Underwhelmed by the acute efficacy of antidepressants in bipolar depression either as monotherapy or in conjunction with a mood stabiliser, Professor Ghaemi warns that the use of antidepressants in bipolar disorder may in fact cause more harm than good.

Finally, Professor Joe Goldberg describes lucidly how misconceptions can arise and how clinician impressions can magically be transformed into accepted wisdom (Goldberg, 2012). He draws our attention to the fact that antidepressants perhaps do not stabilise all bipolar patients but only those that are perhaps more susceptible. He also questions quite rightly what the occurrence of an antidepressant-induced hypomania actually means and whether indeed it alludes to a bipolar propensity or is merely an adverse effect. With discerning argument, he notes that much of the literature fails to provide a robust operational definition of mania or hypomania and that most studies draw upon observational, non- randomised data. Further, he points out that there is no way of determining whether modest mood fluctuations are intrinsic to bipolarity or the consequence of treatment. He even questions whether antidepressants increase the frequency of cycling and encourage further occurrences of depression while at the same time noting that they do not have demonstrated efficacy over and above that of mood stabilisers alone.

Thus, given the many blind spots in our fields of view it would seem that consensus across the board regarding these issues is perhaps too ambitious a goal.

A quantum of science

Psychiatry as a whole and perhaps bipolarity in particular is in urgent need of psychiatric science and the explanations as to why specific bipolar antidepressants have not been developed should give each of us pause for thought.

First, for more than half a century the focus of bipolar disorder research has been skewed towards mania and hypomania, the aspects that essentially define bipolarity, and as a consequence an enormous amount of resources and intellectual energy have been devoted to the investigation and treatment of this phase of the illness.

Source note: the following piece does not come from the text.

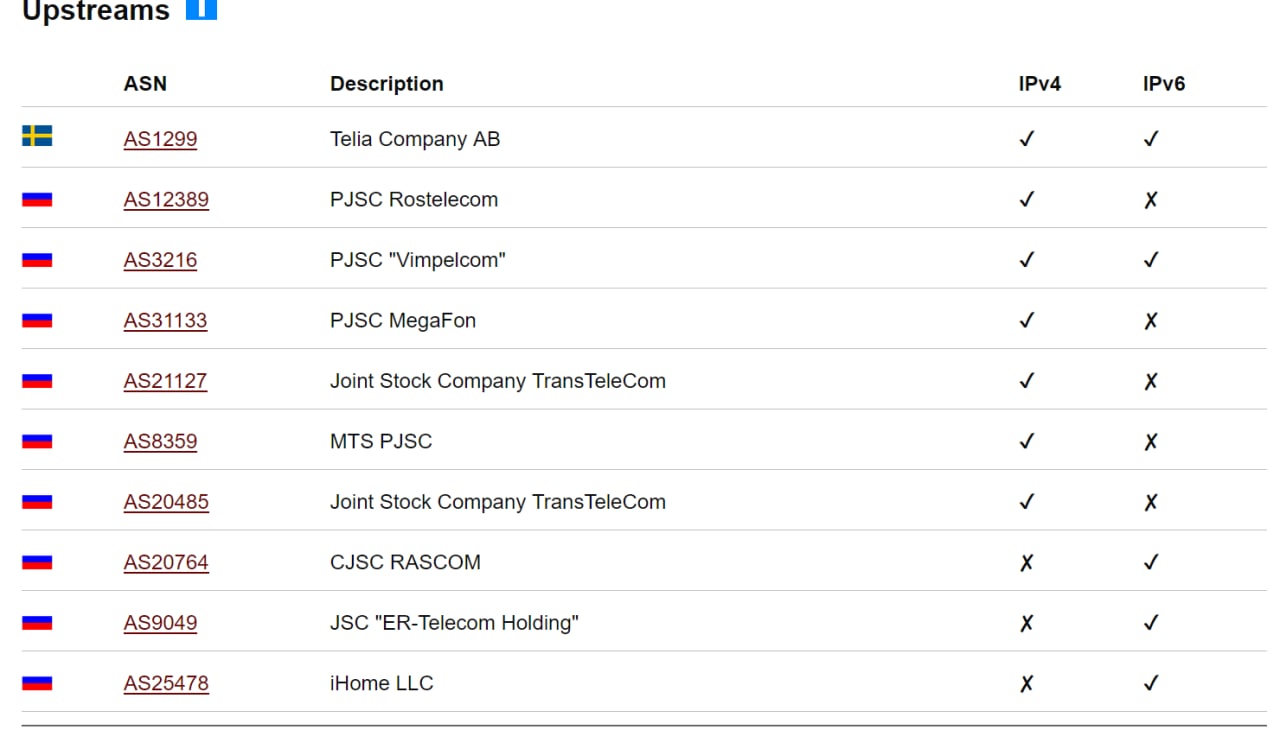Open the AS12389 Rostelecom ASN link
Viewport: 1280px width, 730px height.
(166, 200)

Only in the past decade or so has it become apparent that bipolar depression is the predominant state of the illness and that it is this phase of the disorder that confers the lion’s share of morbidity.

Second, it has become increasingly clear that in addition to mania and depression there are myriad bipolar admixtures ranging from subsyndromal to mixed states, not to mention the variations in course and progression that include rapid cycling and ultradian bipolarity. This has further thwarted research and obfuscated delineation of bipolar depression.

Third, and hand in hand with these issues of focus, our understanding of the neurobiology of bipolar disorder has been, and perhaps remains rather rudimentary. This has constrained our ability to develop new agents on the basis of known pathophysiology. Clearly, a logical concept driven approach is vital to educe treatments specific to bipolar depression.

Finally, right from the beginning an exaggerated fear that antidepressants may induce affective instability and precipitate mania/hypomania has discouraged their use in bipolar disorder and perhaps curtailed enthusiasm for testing and developing derivatives that may be better suited to bipolar depression. This apprehension is evident from the paucity of antidepressant studies that have been conducted in bipolar disorder.

All about Moneypenny?

The one reason that has not been discussed in detail even though it is perhaps the most critical is that of cost. It is probably the most apposite explanation as to why we have no shiny new bipolar antidepressants and it is also the most sombre. Developing a novel agent from scratch is immensely expensive, whereas adapting the use of an already existing agent albeit imperfect is much less of a risk and more favorable economically. Hence, the acquisition of new indications for existing medications is an obvious strategy but one that has clearly failed to bear fruit and is ultimately short term.

Q ‘action’

Bipolar disorder is a chronic illness that necessarily requires life long care. It is time that our treatments addressed this need.